The tasks>
a. In the text below about the Seminole photo exhibit, list every calendar date and year that appears, giving each only once.
b. Extend the text below about the Seminole photo exhibit, starting after its final sentence.

Text extract>
========================
Camera-man – The Seminole through the Lens of Julian
Dimock
December 7, 2012 through December 9, 2013
You can find the story titled "Meeting Florida's Seminoles Through Rediscovered Photos" here at NPR All Things Considered for April 7, 2013.
Or you can go to the museum's website here and click on exhibitions.
Exhibit description: In 1910 the American Museum of Natural History in New
York City provided funds for anthropologist Alanson Skinner to organize an
expedition to South Florida’s Seminole Indians. He and photographer Julian
Dimock spent two and a half weeks visiting Seminole camps, collecting items and
taking more than 100 photographs, all preserved on glass negatives that were
donated to the American Museum a decade after the expedition.
The Ah-Tah-Thi-Ki Seminole Indian Museum has organized a
photographic exhibit printed from these glass negatives, complimented by the
1910 expedition artifacts from the American Museum of Natural History.
========================
Supplied material>
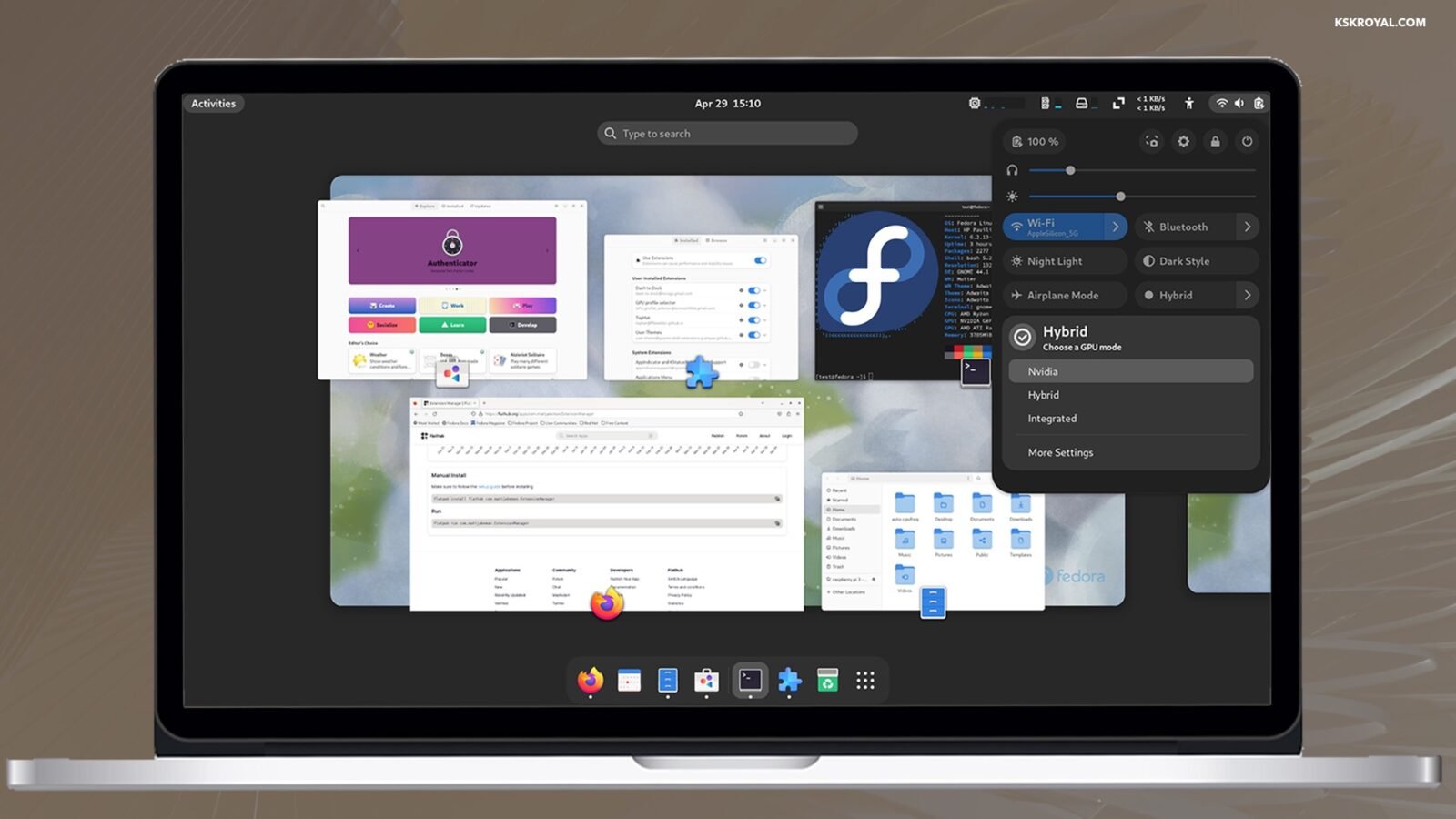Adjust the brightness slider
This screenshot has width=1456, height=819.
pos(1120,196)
========================
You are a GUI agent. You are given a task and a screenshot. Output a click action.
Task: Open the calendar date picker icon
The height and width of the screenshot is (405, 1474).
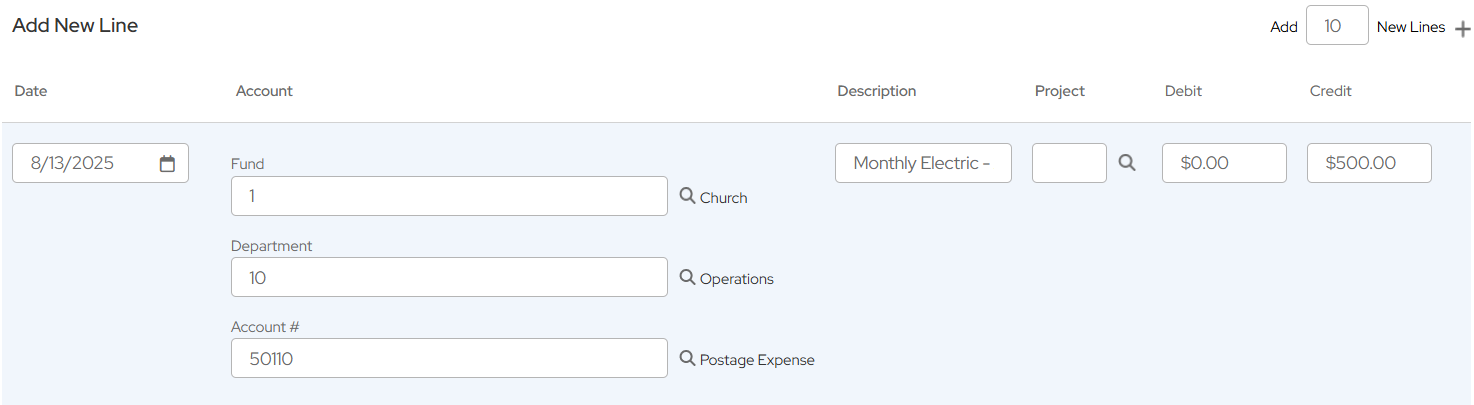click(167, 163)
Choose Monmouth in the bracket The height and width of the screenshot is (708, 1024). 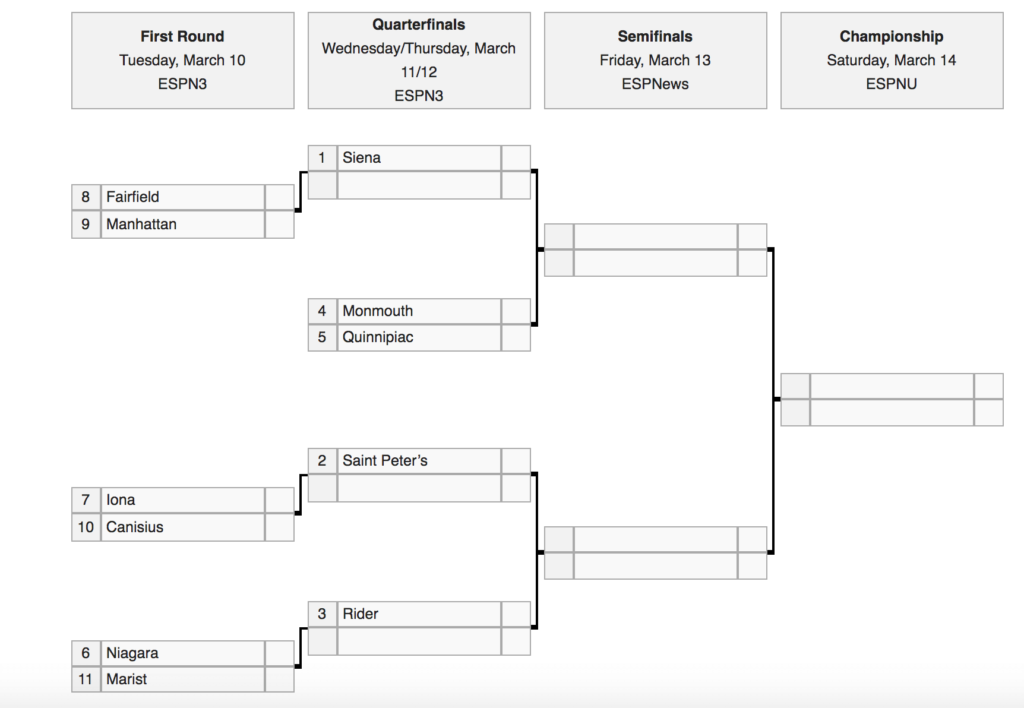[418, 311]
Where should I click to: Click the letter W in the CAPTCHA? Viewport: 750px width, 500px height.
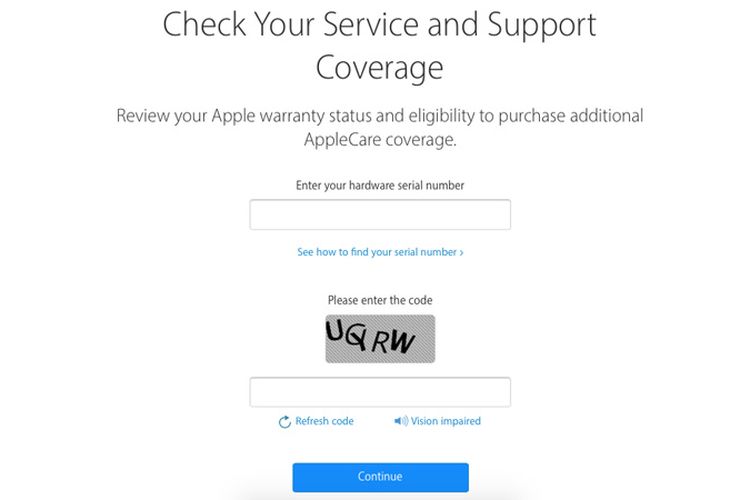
========================
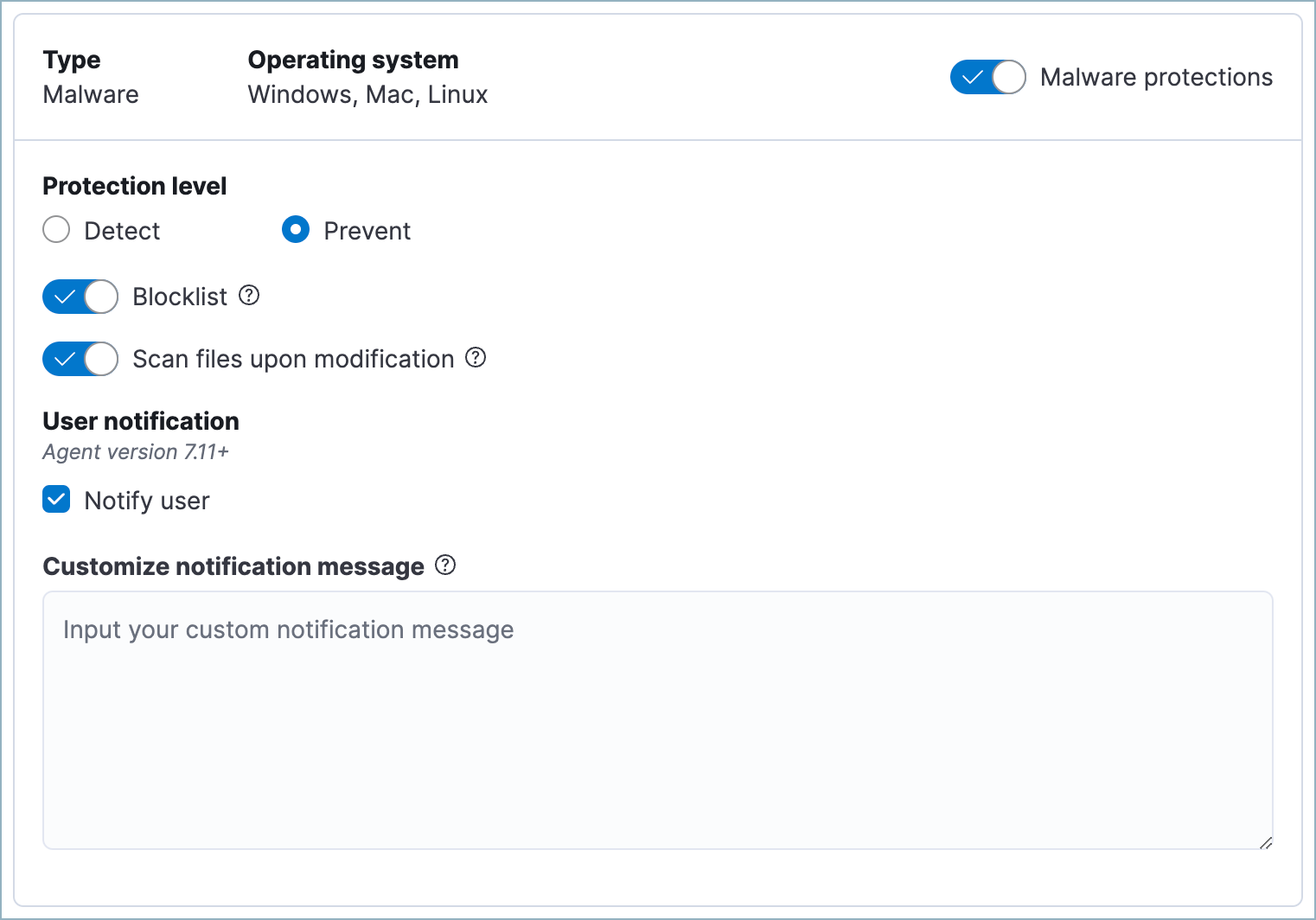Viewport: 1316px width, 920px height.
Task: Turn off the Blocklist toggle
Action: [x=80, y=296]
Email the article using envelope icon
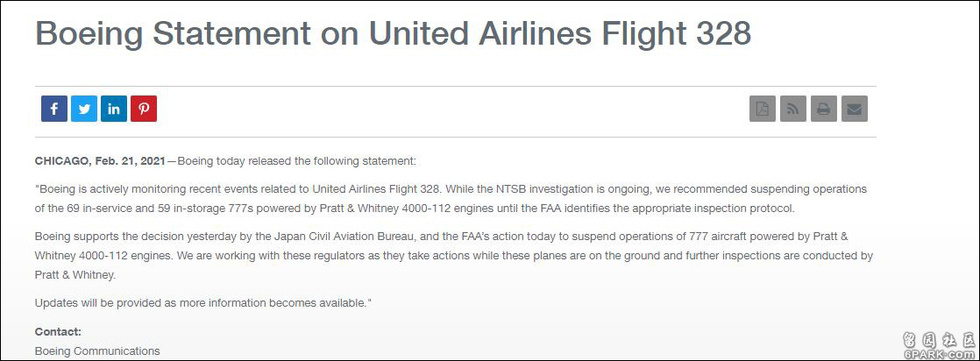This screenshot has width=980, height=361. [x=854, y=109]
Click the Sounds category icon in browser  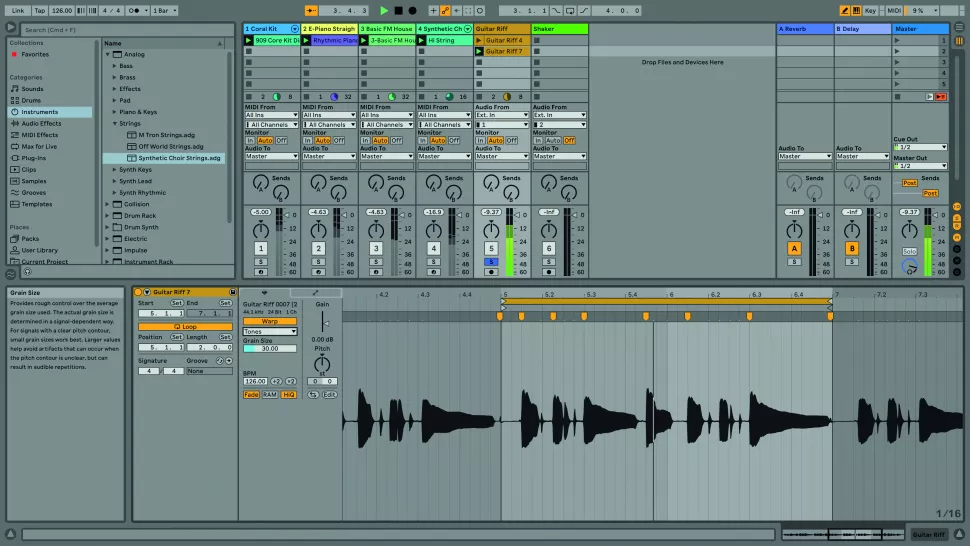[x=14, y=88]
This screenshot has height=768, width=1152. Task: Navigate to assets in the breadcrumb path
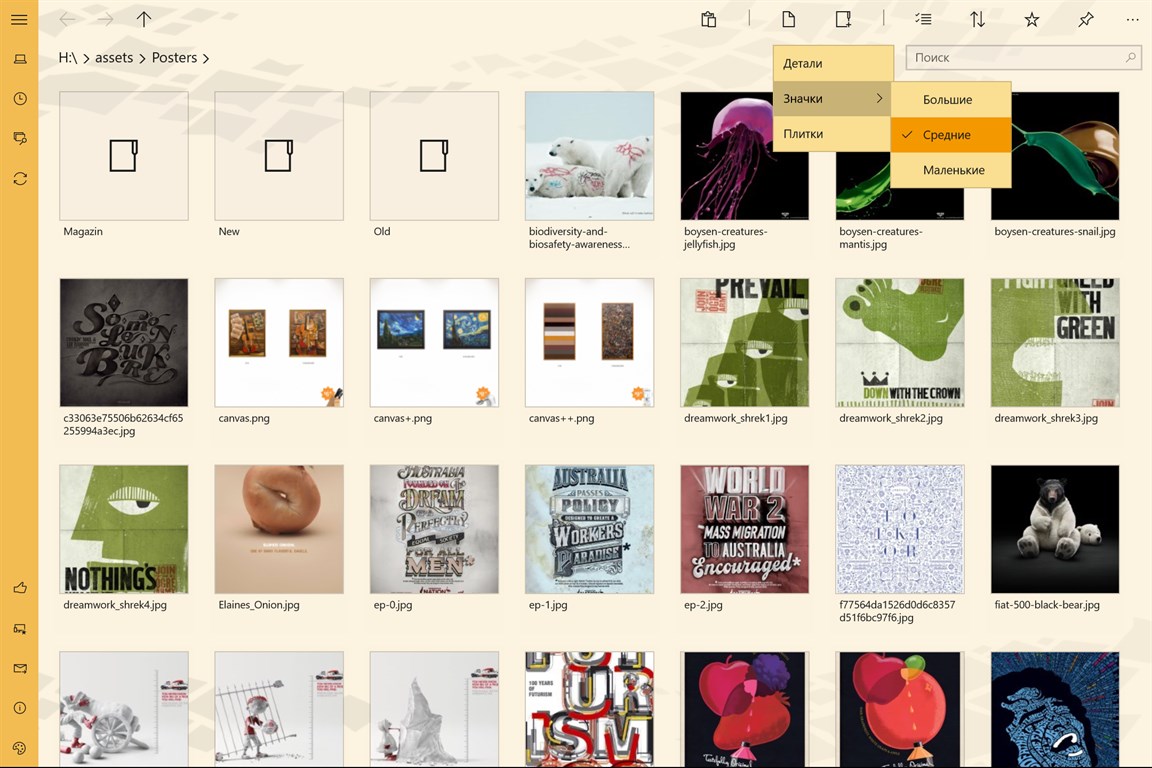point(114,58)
========================
Responses in order>
a. December 7, 2012; December 9, 2013; April 7, 2013; 1910

b.
Reproduced in black and white, the images relate the adventures of the Dimock
and Skinner among the Seminole Indians and reveal fascinating aspects of
Seminole Indian life deep in the interior of south Florida at a time when few
whites ventured into the Everglades and the Big Cypress Swamp.
The exhibit entitled Camera-man: The Seminoles Through
the Lens of Julian Dimock will open December 7, 2012 to run through December 9,
2013. An opening reception is planned for Friday, December 7, from 2-4 p.m.
during which guest curator Dr. Jerald T. Milanich will speak. Milanich is
curator emeritus of the Florida Museum of Natural History and the author of
Hidden Seminoles: Julian Dimock's Historic Florida Photographs, a book on the
photographer.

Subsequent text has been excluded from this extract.